Le général Mazloum Abdî des FDS a fait l’éloge de Mustafa en tant que « symbole d’une femme libre et ambitieuse » qui « a mené le processus de reconstruction après avoir vaincu la mentalité violente de Daesh », la décrivant comme « une grande dirigeante et un symbole d’égalité et d’humanité ». De même, Îlham Ehmed, présidente du comité exécutif du CDS, a décrit Mustafa comme une « jeune femme libre qui a fait preuve de détermination et d’initiative en renforçant les liens de relations fraternelles entre les habitants de Raqqa et toutes ses cultures. »
La journaliste indépendante Solin Muhammed Amin s’est souvenue de Mustafa comme d’un « symbole de soutien et d’encouragement pour les femmes ambitieuses qui aspirent au succès ». Elle a ajouté : « Elle n’a jamais hésité à m’aider et à coopérer à mon travail journalistique et à mes activités féministes ». Enfin, Mme Amin a rédigé une épitaphe appropriée, résumant que « sa mémoire restera vivante dans les cœurs de ceux qui ont bénéficié de ses efforts pour reconstruire Raqqa ».
En plus d’être commémoré par la City Mayors Foundation, Mustafa a été immortalisé dans le documentaire français 9 jours à Raqqa.

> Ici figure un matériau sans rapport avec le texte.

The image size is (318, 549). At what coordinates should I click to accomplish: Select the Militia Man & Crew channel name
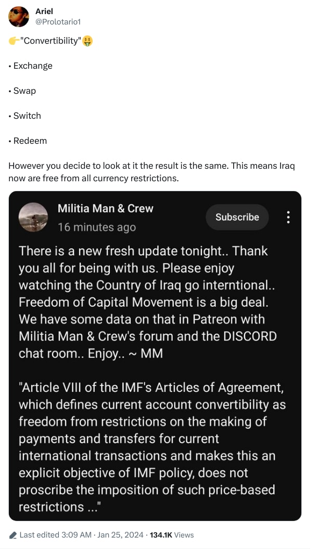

« La chose la plus importante est que nous avons été libérés du cauchemar appelé Daesh », se souvient Mustafa pour le documentariste, dont le film a été diffusé dans le monde entier et a fait partie de la sélection officielle de Cannes en 2020. « Tout semble… possible », dit-elle à la caméra en souriant. Et grâce à son leadership indéfectible, pour les femmes de Raqqa, c’est toujours le cas.